- _Supplied records_:
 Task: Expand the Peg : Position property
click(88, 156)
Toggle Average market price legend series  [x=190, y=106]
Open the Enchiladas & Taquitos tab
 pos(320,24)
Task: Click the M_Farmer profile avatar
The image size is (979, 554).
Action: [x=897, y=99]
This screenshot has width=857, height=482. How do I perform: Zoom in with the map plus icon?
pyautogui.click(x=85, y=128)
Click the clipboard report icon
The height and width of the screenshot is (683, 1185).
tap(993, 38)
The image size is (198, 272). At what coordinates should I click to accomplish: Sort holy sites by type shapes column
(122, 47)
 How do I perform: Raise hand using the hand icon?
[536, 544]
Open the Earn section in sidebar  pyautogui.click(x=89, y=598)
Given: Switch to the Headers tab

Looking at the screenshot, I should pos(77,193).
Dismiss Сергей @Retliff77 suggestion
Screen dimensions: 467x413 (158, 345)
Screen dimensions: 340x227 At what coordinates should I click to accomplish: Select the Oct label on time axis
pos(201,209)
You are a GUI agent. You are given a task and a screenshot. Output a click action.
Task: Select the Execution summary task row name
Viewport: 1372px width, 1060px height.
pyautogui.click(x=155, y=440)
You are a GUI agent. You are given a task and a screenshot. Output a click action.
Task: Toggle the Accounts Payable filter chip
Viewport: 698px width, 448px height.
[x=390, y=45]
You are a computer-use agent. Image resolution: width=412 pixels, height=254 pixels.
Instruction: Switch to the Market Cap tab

- _What to do_:
The complete listing, unchanged, is the expected answer.

- _Response_:
 Task: Expand the Peg : Position property
click(88, 156)
Toggle Average market price legend series  [x=190, y=106]
Open the Enchiladas & Taquitos tab
 pos(320,24)
Task: Click the M_Farmer profile avatar
The image size is (979, 554).
Action: [x=897, y=99]
This screenshot has width=857, height=482. How do I perform: Zoom in with the map plus icon?
pyautogui.click(x=85, y=128)
Click the clipboard report icon
The height and width of the screenshot is (683, 1185).
tap(993, 38)
The image size is (198, 272). At what coordinates should I click to accomplish: Sort holy sites by type shapes column
(122, 47)
 How do I perform: Raise hand using the hand icon?
[536, 544]
Open the Earn section in sidebar  pyautogui.click(x=89, y=598)
Given: Switch to the Headers tab

Looking at the screenshot, I should pos(77,193).
Dismiss Сергей @Retliff77 suggestion
Screen dimensions: 467x413 (158, 345)
Screen dimensions: 340x227 At what coordinates should I click to accomplish: Select the Oct label on time axis
pos(201,209)
You are a GUI agent. You are given a task and a screenshot. Output a click action.
Task: Select the Execution summary task row name
Viewport: 1372px width, 1060px height.
pyautogui.click(x=155, y=440)
You are a GUI agent. You are given a task and a screenshot. Output a click action.
Task: Toggle the Accounts Payable filter chip
Viewport: 698px width, 448px height.
[x=390, y=45]
You are a computer-use agent. Image resolution: width=412 pixels, height=254 pixels.
Instruction: Switch to the Market Cap tab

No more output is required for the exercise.